### Recorded data
►

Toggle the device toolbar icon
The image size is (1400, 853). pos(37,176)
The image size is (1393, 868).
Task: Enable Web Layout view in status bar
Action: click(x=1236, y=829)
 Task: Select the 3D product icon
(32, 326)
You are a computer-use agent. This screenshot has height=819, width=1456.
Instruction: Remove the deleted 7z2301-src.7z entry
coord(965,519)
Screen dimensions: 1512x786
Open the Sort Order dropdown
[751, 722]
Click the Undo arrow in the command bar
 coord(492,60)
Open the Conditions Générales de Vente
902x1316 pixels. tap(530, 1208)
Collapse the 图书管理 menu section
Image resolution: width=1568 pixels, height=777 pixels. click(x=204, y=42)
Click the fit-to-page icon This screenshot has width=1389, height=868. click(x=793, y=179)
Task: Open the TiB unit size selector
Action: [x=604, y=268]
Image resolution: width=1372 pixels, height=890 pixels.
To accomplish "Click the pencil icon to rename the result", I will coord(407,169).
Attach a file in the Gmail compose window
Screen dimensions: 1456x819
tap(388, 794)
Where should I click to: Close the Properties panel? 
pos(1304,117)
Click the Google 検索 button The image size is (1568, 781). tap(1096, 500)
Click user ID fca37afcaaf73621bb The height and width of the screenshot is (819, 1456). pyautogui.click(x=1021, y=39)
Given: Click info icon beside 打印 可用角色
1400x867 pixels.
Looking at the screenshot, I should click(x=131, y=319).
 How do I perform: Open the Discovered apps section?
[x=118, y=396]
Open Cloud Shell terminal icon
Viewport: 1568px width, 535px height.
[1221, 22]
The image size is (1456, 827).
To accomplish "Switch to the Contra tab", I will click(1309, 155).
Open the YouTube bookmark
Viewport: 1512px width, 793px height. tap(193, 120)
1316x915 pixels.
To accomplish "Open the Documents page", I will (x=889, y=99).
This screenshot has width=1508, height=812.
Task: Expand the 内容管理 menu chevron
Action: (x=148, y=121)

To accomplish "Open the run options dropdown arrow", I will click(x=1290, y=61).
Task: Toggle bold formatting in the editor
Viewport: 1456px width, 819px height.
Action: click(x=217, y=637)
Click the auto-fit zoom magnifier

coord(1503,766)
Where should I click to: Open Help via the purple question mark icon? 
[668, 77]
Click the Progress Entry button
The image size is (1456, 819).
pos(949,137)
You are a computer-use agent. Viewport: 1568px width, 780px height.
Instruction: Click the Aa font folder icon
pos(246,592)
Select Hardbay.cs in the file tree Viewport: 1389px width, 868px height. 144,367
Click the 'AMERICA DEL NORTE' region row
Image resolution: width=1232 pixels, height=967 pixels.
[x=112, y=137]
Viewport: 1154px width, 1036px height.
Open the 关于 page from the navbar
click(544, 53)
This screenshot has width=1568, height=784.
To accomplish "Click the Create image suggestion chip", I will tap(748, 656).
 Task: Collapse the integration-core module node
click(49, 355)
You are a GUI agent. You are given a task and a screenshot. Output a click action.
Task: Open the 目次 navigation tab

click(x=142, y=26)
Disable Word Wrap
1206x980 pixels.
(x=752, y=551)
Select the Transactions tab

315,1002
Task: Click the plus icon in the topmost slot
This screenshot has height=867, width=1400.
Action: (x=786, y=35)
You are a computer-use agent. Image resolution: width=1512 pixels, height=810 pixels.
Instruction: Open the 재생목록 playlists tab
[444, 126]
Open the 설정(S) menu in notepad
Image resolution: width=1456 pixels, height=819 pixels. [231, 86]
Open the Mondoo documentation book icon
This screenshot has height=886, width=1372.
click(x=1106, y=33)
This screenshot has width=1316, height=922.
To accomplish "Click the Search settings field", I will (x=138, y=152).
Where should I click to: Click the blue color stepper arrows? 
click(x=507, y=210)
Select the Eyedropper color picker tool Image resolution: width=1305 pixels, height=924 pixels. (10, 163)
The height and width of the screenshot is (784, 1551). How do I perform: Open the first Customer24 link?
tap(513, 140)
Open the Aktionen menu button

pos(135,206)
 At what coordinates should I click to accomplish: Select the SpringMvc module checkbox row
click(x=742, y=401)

◄

### What you need to do
Return the lines above that include the string "computer".

### Result
You are a computer-use agent. This screenshot has height=819, width=1456.
You are a computer-use agent. Viewport: 1568px width, 780px height.
You are a computer-use agent. Image resolution: width=1512 pixels, height=810 pixels.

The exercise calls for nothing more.